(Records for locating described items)

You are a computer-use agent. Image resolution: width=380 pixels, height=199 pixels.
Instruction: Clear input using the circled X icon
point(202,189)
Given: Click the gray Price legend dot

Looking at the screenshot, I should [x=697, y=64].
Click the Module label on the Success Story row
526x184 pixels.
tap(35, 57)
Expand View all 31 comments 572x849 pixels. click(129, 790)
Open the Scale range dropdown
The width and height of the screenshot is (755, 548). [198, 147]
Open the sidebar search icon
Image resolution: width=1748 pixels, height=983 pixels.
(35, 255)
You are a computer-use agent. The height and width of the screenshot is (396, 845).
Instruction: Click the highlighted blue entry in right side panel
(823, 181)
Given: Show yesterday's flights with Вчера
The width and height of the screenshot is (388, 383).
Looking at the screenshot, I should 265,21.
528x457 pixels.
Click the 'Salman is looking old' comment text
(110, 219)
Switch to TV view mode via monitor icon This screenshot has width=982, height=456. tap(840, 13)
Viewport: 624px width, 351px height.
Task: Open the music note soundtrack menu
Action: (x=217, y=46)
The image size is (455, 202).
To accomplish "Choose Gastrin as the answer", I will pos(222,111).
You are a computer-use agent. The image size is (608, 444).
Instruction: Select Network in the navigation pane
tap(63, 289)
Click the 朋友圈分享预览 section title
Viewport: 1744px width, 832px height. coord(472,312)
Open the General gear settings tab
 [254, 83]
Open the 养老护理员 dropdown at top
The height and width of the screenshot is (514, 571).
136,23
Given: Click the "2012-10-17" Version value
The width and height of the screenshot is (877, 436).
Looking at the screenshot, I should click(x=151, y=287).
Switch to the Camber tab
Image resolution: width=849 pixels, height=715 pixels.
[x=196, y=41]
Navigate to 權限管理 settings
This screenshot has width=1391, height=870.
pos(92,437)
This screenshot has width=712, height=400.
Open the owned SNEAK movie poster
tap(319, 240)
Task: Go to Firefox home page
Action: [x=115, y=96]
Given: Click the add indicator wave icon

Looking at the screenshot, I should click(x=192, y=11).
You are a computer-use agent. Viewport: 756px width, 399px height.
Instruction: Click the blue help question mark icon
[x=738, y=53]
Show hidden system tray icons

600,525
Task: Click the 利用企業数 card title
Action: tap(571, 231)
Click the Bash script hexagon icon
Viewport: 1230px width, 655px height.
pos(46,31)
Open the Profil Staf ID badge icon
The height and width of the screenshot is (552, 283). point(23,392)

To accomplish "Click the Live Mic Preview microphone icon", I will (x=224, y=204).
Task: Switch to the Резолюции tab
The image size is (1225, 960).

GIVEN PROBLEM – Can you output the lines of the listing, unchanged, from the line with "You are a computer-use agent. The height" up to and including the line with "Action: [x=115, y=96]"?

REPLY TO THE TASK –
You are a computer-use agent. The height and width of the screenshot is (396, 845).
Instruction: Click the highlighted blue entry in right side panel
(823, 181)
Given: Show yesterday's flights with Вчера
The width and height of the screenshot is (388, 383).
Looking at the screenshot, I should 265,21.
528x457 pixels.
Click the 'Salman is looking old' comment text
(110, 219)
Switch to TV view mode via monitor icon This screenshot has width=982, height=456. tap(840, 13)
Viewport: 624px width, 351px height.
Task: Open the music note soundtrack menu
Action: (x=217, y=46)
The image size is (455, 202).
To accomplish "Choose Gastrin as the answer", I will pos(222,111).
You are a computer-use agent. The image size is (608, 444).
Instruction: Select Network in the navigation pane
tap(63, 289)
Click the 朋友圈分享预览 section title
Viewport: 1744px width, 832px height. coord(472,312)
Open the General gear settings tab
 [254, 83]
Open the 养老护理员 dropdown at top
The height and width of the screenshot is (514, 571).
136,23
Given: Click the "2012-10-17" Version value
The width and height of the screenshot is (877, 436).
Looking at the screenshot, I should click(x=151, y=287).
Switch to the Camber tab
Image resolution: width=849 pixels, height=715 pixels.
[x=196, y=41]
Navigate to 權限管理 settings
This screenshot has width=1391, height=870.
pos(92,437)
This screenshot has width=712, height=400.
Open the owned SNEAK movie poster
tap(319, 240)
Task: Go to Firefox home page
Action: [x=115, y=96]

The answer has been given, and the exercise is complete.